The big picture: Although he is from and lived most of his life in Plains in southwest Georgia, Carter’s connection to Atlanta only grew stronger after leaving the governor's mansion and White House.
- A person can be from two places at one time. And Atlanta was a home for Jimmy Carter.
Zoom in: When Carter spent the night in Atlanta at the Carter Center, he and Rosalynn made do on a pulldown Murphy bed in a small apartment at the Poncey-Highland complex.
- The Carters' family members live in nearby Candler Park and — unbeknownst to the owner and employees — enjoyed picking up Savage Pizza in Little Five Points for meals at the center, a source close to the family once told me.
- Some years after opening, owner Field Coxe told Axios, the center would order pizza to serve at meetings and symposiums. "We were happy to have their business," he said. "We like Jimmy Carter, of course."
- After leaving the White House, Carter lived at the Houston Mill House at Emory University while teaching at the university, Steven Hochman, the Carter Center's director of research and someone who's worked with the former president since 1981, told Axios.
Stretching back decades, Carter was close friends with Manuel Maloof, the owner of Manuel's Tavern, the legendary Democratic watering hole located just a block away from the Carter Center (and where Carter announced his gubernatorial campaign).
- Before every Carter visit, the Secret Service would call to give a heads up, Angelo Fuster, a local politico and Manuel's regular, told Axios. Carter became a regular and would often sit at a back corner table in the main dining room, after walking the main bar and shaking hands with patrons.
In addition, Carter and his family visited Twain’s in Decatur in the 1990s for quiet family dinners and later to support their grandson Jason’s political campaigns.

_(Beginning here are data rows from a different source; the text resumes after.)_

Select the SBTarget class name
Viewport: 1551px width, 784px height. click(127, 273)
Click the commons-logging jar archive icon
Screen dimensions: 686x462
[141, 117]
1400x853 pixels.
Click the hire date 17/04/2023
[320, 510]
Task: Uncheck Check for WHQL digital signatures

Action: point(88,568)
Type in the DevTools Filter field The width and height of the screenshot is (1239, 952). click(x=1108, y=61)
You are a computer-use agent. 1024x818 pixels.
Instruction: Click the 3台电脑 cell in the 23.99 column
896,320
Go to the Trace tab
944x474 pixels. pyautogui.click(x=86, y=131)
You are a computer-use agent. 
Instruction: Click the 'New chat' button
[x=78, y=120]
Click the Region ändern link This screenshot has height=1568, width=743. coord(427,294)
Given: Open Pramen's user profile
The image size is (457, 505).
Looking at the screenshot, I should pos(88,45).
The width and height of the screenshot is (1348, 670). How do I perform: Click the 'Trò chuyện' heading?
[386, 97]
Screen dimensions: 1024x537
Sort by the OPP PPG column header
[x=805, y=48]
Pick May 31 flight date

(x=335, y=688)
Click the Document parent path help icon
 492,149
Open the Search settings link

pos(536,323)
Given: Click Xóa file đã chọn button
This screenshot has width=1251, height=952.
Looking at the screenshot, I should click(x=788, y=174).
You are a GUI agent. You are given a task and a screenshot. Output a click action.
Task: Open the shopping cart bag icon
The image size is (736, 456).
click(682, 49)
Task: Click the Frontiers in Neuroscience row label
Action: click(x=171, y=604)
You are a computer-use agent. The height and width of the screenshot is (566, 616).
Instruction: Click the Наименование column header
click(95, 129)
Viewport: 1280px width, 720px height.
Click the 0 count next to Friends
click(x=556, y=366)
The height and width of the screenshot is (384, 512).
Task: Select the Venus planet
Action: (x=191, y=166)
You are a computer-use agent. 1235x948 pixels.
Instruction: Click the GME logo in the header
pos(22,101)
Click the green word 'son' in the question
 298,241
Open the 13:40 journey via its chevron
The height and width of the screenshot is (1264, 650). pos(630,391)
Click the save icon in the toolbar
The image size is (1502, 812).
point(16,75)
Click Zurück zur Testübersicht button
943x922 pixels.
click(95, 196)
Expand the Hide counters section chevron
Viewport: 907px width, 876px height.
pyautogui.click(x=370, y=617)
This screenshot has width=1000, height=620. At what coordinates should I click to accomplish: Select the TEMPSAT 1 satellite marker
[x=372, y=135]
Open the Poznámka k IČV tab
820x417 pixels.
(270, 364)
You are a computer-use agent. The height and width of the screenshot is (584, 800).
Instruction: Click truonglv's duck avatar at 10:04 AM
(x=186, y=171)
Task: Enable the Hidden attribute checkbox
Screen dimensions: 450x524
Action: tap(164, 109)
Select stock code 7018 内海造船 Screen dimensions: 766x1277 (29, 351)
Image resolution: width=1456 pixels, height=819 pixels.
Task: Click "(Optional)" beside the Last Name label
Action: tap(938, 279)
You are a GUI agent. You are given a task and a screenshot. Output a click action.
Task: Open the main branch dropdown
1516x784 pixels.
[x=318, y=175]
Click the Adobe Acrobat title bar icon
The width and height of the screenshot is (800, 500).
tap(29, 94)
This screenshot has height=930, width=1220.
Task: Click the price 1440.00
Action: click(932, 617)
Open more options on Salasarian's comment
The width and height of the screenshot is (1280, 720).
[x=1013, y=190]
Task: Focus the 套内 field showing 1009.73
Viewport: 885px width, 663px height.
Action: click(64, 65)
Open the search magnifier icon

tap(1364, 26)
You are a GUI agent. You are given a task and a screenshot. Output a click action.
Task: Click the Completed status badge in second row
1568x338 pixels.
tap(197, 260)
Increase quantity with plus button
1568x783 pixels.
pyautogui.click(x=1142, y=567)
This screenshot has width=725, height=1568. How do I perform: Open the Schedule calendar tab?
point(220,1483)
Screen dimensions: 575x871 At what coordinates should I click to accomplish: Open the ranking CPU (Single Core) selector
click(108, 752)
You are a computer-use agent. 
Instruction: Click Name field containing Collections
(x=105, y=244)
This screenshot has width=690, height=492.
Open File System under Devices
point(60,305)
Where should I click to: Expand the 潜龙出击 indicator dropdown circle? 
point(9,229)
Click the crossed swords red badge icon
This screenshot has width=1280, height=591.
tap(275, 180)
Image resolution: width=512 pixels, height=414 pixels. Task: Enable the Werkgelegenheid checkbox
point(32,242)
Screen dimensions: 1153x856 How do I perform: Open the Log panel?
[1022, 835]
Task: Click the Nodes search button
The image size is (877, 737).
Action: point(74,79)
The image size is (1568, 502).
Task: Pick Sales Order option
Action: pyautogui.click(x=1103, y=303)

- "He was down to earth, spoke to us about what we did and how we were," Ethan Wurtzel, Twain's co-owner, told Axios. "It was a great interaction, one we all cherish."
Of note: For dinner out, Hochman said, Jimmy and Rosalynn often visited Country Place, a restaurant in Colony Square that shuttered in the early 2000s.
Zoom out: Carter's work on The Atlanta Project, his mid-1990s initiative to rebuild communities in underinvested southeast Atlanta neighborhoods, helped secure federal funding for East Lake's revitalization, former mayor Shirley Franklin told Axios.
- "He had a real appreciation for how you build community," Franklin said. "And that’s what you do when you do neighborhood development. Schools, churches, houses of worship, recreational facilities. He had a real grasp of that."